Migrants regularly try to reach two Spanish territories on the African continent — Ceuta and Melilla.
According to the daily El País, the approach of the Moroccan security forces during Monday’s surveillance of the border was “unusually passive”. According to the daily, a possible connection between the diplomatic rift and the reduced supervision by Morocco is possible. However, this assumption was rejected by the Spanish Foreign Minister Arancha González.
Figures released by the Office of the United Nations High Commissioner for Refugees show that more than 9,000 migrants arrived in Spain from January to May 9 without permission, 38 percent more than in the same period in 2019.
In addition to Ceuta and Melilla, another significant migration route is the so-called Atlantic route from the northwest coast of Africa to the Canary Islands.
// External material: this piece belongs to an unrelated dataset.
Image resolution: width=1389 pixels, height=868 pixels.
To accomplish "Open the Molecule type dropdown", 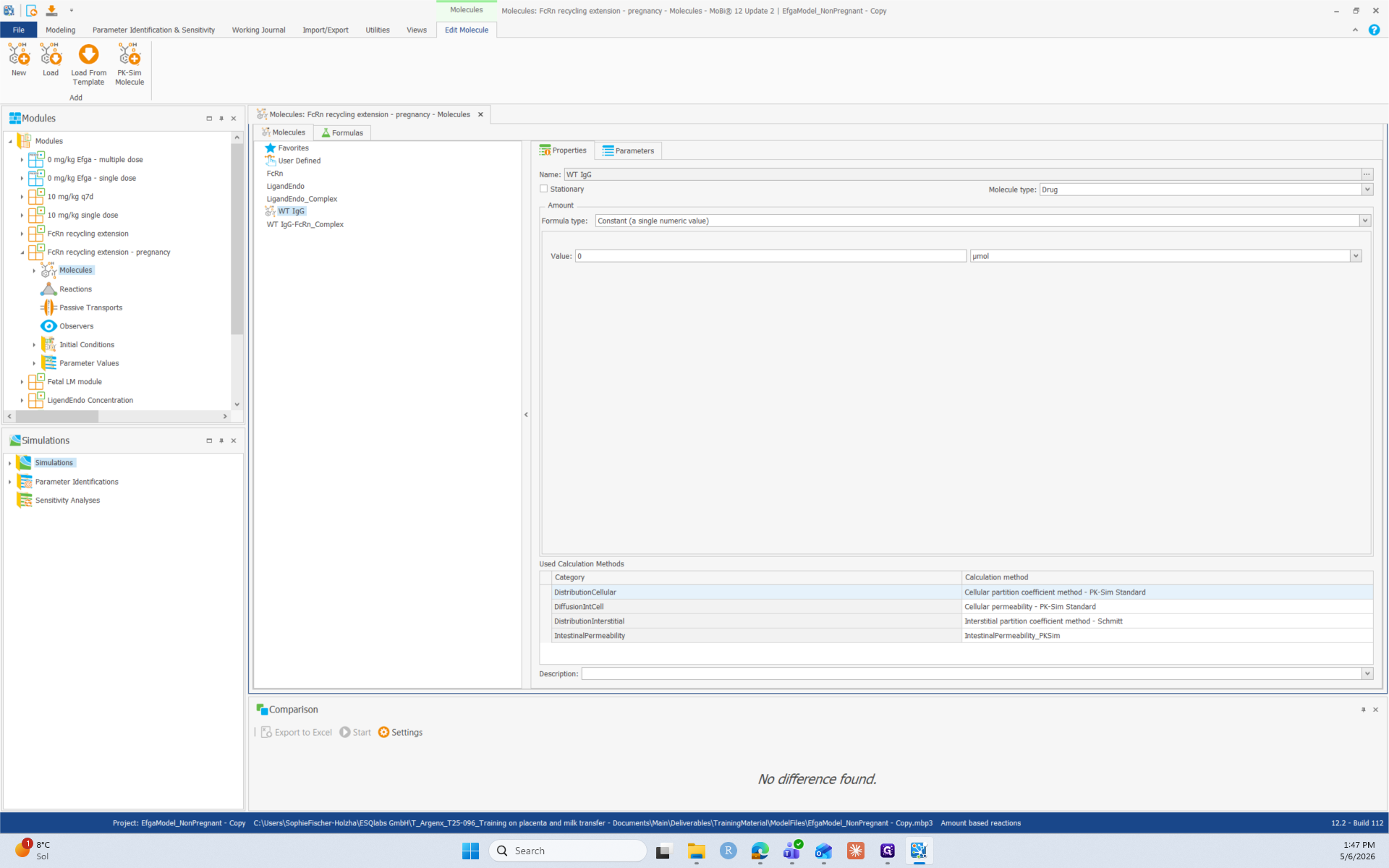I will [1367, 190].
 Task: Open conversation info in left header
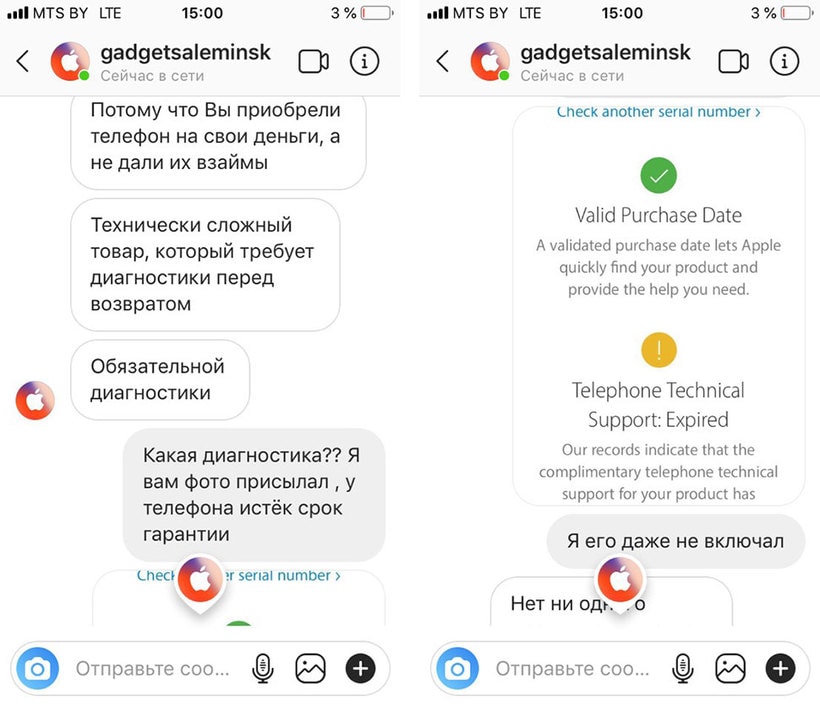365,61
Title image: Spanish Army take positions at the border of Morocco and Spain, at the Spanish enclave of Ceuta, on Tuesday, May 18, 2021. Ceuta, a Spanish city of 85,000 in northern Africa, faces a humanitarian crisis after thousands of Moroccans took advantage of relaxed border control in their country to swim or paddle in inflatable boats into European soil. Around 6,000 people had crossed by Tuesday morning since the first arrivals began in the early hours of Monday, including 1,500 who are presumed to be teenagers. (AP Photo/Javier Fergo)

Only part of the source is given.